(Input data)

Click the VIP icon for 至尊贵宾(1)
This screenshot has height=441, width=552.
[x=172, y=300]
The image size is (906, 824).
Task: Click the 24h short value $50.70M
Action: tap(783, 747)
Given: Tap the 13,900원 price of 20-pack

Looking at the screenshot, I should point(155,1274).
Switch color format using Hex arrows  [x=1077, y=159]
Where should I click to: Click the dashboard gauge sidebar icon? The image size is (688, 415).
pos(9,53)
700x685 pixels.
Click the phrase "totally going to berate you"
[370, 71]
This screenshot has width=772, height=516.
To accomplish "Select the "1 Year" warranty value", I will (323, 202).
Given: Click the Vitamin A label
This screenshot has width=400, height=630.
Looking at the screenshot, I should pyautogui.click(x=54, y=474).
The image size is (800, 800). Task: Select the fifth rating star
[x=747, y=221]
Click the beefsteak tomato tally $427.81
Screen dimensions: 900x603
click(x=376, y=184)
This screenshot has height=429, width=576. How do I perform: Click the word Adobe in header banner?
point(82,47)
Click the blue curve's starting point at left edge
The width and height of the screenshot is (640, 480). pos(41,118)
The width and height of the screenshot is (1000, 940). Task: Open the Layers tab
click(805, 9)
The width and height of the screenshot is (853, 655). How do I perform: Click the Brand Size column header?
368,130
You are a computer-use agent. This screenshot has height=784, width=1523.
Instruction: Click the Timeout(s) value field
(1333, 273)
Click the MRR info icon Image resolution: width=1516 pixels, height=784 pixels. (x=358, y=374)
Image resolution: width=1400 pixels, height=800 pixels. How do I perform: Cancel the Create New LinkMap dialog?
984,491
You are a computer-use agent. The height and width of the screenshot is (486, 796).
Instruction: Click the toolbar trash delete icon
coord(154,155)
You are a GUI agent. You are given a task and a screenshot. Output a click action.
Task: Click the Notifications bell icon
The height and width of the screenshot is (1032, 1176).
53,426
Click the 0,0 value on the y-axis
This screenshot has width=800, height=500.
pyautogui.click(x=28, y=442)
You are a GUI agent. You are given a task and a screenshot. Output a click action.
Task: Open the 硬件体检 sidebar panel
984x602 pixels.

(End Input data)

* [Exercise brief] All that is required is the number of lines in the data above that contain the word "agent".

* [The answer] 4